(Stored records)
..........

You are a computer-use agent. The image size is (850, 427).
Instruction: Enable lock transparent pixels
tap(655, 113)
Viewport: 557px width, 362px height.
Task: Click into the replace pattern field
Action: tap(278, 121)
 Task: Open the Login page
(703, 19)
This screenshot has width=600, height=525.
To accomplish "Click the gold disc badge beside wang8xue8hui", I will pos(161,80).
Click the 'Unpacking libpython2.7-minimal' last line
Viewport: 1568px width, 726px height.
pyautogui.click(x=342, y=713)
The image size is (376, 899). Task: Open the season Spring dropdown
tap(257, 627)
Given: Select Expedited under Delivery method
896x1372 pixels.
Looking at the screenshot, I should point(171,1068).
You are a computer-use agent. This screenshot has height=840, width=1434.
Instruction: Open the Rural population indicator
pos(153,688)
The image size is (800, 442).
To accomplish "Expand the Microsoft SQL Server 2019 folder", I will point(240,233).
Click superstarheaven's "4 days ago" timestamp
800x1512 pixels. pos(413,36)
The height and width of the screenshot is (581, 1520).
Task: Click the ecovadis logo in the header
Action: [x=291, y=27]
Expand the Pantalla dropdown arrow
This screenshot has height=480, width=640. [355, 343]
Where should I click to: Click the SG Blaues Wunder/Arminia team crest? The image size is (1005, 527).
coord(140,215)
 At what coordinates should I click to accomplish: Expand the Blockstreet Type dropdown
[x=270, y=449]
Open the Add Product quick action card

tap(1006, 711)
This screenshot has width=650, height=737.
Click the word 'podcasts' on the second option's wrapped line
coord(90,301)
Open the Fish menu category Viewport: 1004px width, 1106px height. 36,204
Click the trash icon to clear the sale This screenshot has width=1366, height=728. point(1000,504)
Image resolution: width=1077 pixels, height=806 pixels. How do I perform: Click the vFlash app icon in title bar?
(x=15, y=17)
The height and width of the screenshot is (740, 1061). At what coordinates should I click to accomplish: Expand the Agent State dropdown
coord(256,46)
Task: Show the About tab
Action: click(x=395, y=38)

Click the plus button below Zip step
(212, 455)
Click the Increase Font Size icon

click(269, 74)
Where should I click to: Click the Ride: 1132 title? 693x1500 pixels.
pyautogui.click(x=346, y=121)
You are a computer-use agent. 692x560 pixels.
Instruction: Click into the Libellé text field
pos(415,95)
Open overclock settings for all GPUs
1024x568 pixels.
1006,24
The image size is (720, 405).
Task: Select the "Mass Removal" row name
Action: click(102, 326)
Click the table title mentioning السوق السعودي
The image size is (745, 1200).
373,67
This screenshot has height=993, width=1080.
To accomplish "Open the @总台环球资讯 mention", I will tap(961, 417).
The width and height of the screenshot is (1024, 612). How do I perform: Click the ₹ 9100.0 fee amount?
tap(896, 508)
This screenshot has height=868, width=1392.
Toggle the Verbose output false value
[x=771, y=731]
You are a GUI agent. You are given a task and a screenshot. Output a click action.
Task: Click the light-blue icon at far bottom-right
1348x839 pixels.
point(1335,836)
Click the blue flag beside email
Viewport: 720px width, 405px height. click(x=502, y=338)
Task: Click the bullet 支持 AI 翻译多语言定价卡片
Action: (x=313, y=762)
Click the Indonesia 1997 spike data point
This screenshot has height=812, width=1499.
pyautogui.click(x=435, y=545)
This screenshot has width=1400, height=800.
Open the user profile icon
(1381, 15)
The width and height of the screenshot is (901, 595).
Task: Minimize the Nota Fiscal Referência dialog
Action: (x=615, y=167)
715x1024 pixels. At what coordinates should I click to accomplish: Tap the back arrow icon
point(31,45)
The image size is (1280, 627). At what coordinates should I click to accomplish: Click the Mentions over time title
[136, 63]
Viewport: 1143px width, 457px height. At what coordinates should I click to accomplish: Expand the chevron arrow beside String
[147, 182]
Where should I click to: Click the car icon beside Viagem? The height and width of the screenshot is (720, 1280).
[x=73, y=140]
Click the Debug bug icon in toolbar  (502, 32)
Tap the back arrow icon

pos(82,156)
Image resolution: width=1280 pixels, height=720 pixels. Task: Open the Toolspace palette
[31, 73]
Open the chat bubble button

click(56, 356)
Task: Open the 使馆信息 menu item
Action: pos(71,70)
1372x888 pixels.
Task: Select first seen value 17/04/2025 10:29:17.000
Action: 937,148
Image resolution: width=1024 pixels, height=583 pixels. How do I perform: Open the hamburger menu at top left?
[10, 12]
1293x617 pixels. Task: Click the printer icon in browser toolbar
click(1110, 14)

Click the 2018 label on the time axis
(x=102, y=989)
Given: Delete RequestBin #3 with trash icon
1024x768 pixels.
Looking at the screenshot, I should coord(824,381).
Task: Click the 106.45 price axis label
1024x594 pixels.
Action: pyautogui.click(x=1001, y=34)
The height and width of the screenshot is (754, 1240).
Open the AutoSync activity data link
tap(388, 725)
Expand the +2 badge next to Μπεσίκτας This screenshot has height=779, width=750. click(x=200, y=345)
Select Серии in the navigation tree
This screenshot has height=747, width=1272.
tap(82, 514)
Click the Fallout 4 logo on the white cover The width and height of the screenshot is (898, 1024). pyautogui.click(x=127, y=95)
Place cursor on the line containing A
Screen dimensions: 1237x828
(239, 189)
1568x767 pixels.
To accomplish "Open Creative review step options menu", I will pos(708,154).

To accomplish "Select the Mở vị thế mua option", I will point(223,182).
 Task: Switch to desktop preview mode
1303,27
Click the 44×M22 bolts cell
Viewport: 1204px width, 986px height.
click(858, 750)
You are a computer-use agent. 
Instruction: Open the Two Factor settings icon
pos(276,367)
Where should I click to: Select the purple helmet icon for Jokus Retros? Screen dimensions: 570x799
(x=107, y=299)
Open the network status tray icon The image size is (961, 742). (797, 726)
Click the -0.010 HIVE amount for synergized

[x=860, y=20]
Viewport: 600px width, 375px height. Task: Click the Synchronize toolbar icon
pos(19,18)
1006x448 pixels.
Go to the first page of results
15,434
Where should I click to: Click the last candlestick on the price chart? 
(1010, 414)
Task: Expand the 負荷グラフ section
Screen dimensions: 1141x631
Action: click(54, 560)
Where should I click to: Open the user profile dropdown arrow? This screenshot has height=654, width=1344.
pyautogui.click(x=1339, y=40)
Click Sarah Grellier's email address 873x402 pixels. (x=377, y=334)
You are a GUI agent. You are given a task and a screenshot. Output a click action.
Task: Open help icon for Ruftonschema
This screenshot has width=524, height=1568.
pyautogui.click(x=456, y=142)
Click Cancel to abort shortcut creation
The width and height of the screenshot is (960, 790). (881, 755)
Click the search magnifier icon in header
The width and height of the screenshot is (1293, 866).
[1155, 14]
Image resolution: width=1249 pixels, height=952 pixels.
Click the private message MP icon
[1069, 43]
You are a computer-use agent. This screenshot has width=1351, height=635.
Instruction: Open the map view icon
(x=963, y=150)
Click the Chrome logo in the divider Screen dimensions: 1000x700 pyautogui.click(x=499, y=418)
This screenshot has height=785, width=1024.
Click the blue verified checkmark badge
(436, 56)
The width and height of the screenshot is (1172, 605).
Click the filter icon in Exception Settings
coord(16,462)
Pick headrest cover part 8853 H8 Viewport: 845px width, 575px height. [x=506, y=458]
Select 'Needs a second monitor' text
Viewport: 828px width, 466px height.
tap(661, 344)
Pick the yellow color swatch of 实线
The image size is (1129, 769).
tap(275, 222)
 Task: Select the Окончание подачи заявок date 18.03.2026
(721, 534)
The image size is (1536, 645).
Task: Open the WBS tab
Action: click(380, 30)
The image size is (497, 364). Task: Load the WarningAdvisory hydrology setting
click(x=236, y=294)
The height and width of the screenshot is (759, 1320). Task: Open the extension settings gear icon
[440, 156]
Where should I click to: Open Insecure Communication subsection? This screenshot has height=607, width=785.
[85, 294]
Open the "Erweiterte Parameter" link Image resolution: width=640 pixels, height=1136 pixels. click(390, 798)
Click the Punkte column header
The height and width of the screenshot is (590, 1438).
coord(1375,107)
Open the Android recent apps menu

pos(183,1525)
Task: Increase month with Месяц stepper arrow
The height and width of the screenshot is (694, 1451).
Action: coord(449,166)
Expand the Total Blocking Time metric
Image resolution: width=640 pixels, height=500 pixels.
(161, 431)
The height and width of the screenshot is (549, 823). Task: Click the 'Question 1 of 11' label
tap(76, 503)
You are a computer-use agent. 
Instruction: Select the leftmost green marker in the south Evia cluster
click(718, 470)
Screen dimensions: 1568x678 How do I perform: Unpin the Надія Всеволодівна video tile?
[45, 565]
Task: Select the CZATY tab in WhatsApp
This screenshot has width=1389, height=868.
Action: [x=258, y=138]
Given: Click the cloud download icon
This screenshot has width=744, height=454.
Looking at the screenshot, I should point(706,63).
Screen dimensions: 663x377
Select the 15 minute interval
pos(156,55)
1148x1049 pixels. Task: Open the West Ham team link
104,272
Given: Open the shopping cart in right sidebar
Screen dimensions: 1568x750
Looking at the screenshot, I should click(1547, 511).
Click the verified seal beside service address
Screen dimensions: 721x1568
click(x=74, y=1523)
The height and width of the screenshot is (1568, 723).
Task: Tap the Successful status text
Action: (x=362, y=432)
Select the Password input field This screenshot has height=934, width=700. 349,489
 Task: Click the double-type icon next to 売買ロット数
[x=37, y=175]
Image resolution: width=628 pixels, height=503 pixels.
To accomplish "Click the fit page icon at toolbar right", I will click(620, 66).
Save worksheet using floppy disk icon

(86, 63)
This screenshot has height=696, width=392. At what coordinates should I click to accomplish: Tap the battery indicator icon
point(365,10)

..........

◆ WHAT THE TASK ASKS
Across the entries above, find each line with the word "computer" and please copy it out.

◆ RESULT OF THIS EXERCISE
You are a computer-use agent. The image size is (850, 427).
You are a computer-use agent. This screenshot has height=840, width=1434.
You are a computer-use agent. 692x560 pixels.
You are a computer-use agent. 
You are a computer-use agent. This screenshot has width=1351, height=635.
You are a computer-use agent. 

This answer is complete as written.